* [TO DO]: Among the lines of the records, please find those that contain the word "screenshot" and copy them.
________
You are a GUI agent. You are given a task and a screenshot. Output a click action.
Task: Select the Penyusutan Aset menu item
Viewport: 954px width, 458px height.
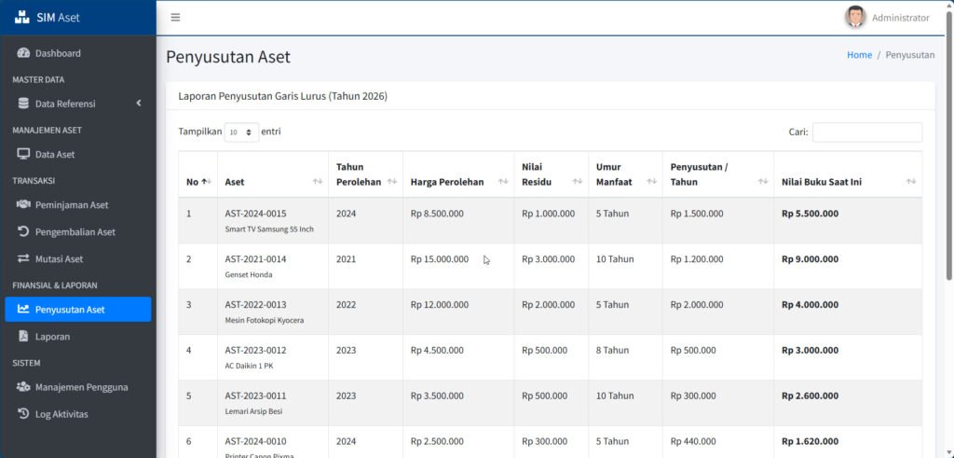pyautogui.click(x=78, y=310)
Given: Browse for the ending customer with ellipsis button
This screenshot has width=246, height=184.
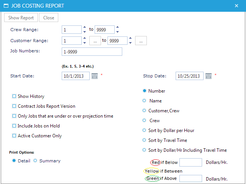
________
* [RESULT OF THE EXERCISE]:
You are a GUI agent. You are given a task and a screenshot. Output a click action.
This screenshot has width=246, height=184.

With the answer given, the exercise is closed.